How many lines in the stored data below contain the string "Liststraße", matching case exactly? Reply with the number alone.

Stored data:
○ ○ ○ ○ ○ ○ ○
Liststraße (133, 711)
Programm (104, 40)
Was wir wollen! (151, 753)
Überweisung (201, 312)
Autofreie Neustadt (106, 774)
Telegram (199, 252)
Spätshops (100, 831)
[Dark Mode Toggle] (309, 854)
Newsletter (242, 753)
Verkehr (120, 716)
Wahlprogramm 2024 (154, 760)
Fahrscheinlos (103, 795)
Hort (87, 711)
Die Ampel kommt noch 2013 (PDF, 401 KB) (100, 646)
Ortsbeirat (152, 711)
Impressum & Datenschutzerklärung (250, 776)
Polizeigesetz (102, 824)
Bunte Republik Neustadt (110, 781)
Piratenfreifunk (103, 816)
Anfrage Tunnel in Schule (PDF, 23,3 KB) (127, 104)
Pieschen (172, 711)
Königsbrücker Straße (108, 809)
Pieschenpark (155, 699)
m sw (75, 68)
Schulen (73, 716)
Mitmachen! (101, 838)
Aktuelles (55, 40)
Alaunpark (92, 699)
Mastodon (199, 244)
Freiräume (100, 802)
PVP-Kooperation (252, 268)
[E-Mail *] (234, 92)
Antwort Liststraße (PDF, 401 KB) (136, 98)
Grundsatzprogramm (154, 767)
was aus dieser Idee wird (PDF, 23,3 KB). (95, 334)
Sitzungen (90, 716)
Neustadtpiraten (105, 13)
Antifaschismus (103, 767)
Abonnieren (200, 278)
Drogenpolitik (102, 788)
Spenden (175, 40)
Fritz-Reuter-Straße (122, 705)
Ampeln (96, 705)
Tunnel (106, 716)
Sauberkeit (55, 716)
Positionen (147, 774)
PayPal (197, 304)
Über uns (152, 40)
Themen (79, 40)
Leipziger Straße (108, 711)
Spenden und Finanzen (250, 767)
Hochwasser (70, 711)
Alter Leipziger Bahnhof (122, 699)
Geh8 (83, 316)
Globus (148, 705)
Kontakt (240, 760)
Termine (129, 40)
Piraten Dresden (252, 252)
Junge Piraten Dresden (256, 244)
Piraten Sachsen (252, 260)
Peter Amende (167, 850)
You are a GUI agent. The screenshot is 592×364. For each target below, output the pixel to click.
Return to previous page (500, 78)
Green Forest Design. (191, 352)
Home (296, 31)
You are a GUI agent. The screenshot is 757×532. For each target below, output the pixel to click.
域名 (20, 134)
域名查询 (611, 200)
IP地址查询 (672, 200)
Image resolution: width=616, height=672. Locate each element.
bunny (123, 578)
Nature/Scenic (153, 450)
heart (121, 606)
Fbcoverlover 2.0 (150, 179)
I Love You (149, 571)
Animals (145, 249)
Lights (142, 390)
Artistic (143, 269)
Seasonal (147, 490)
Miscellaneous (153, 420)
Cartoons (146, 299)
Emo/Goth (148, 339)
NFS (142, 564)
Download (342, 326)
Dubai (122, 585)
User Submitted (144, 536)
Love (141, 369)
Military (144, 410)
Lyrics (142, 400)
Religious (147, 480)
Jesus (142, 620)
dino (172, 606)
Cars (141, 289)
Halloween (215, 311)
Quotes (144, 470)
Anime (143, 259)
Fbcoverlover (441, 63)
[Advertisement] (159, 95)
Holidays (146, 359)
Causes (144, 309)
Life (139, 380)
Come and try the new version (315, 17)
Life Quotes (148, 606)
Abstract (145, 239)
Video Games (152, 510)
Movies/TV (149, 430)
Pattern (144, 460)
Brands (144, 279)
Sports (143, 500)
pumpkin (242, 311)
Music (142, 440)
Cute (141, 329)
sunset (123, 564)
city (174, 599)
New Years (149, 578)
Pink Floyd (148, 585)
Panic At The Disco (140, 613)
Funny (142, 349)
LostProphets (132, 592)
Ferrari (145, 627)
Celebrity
○ ○ ○ ○ ○ ○ ○
### WRITTEN RESPONSE
2